As we reported a short while back here (Is fake meat just around the corner) scientists and food technicians around the world are busy developing alternatives to real meat that taste close to the real thing, while at the same time addressing some very real environmental problems caused by the global growth in meat consumption.
Since that last article we’ve heard that Burger King in the US (trading as Hungry Jacks in Australia) now sells the ‘Impossible Whopper’ in some of its stores in the San Francisco/Bay Area using meat substitute made by Impossible Foods which produces the ‘meat’ from beetroot*.
Impossible Foods are aiming to ‘completely replace animals in the food system by 2035’, however the CSIRO here say that changes in agriculture practices in Australia could address some of the environmental and climate change concerns by becoming totally carbon neutral by 2030 (cattle and sheep production account for 70% of all agricultural greenhouse gas emissions). More details from the CSIRO here.

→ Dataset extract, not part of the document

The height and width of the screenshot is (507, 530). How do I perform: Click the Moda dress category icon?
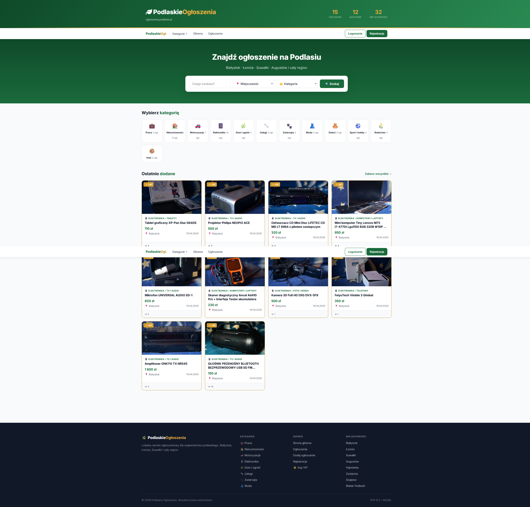[x=312, y=126]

Everyone has some experience and understanding of meat substitutes, but now there’s a new kid on the block – ‘fake fish’. Facing many of the same problems as the meat industry, overfishing around the world is severely depleting fish stocks and again some action will need to be taken to make sure that seafood can remain on the menu. And when you consider meat and fish together as ‘meat’, 40% of all global meat consumption is in fact fish – a higher figure than we expected.

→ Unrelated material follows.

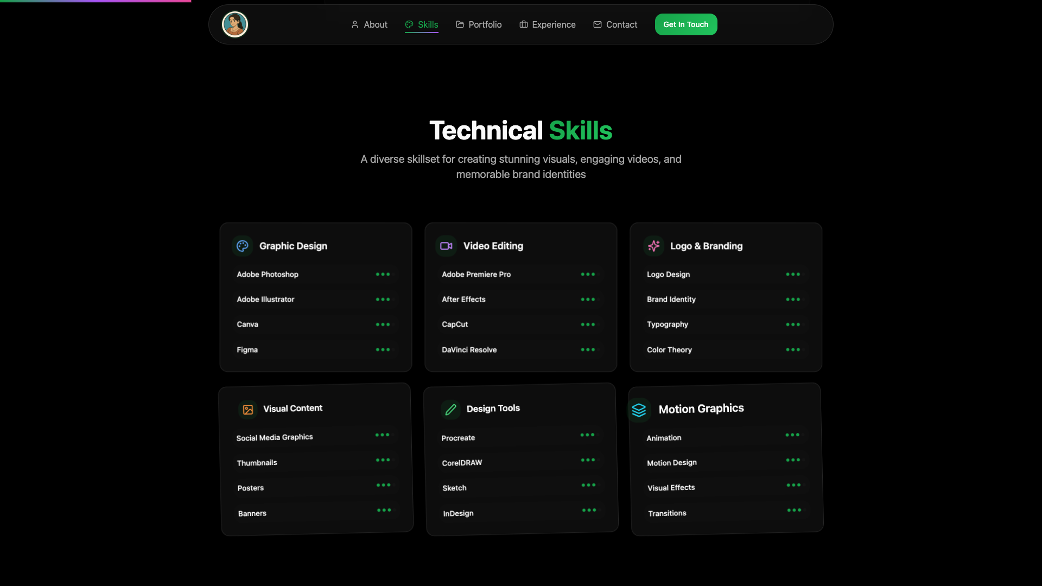The height and width of the screenshot is (586, 1042).
Task: Select the DaVinci Resolve skill entry
Action: [x=469, y=350]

Enter fake fish. A few companies are involved in fish substitute products – one based in the US called Good Catch, has a product that mimics the taste and texture of tinned tuna made from lentils, chickpeas, navy beans, peas, soy and fava combined with spices and seaweed. Another company called Ocean Hugger Foods has developed a product called Ahimi which is designed as a substitute for fresh tuna, for use in dishes such as salads, poke bowls and sashimi. Its main ingredient is tomato.
Sophie’s Kitchen is another American company providing seafood substitutes, mainly targeting vegans who miss their fish. They have ‘prawns’ that look like prawns, but they are actually made from konjac powder. Konjac is a plant native to China that naturally has a fishy smell to it. The company also sells a vegan smoked salmon again made from konjac.
Quite apart from the environmental side of things, there are quite a few picky eaters out there these days, with one in ten Australians not eating meat and another one in ten being gluten free, so more alternatives for people who for whatever reason don’t eat meat or fish, has to be a good thing.
FYI Good Catch and Ocean Hugger Foods products are not available in Australia to our knowledge. Sophie’s Kitchen products can be found in Australian online shops for vegans.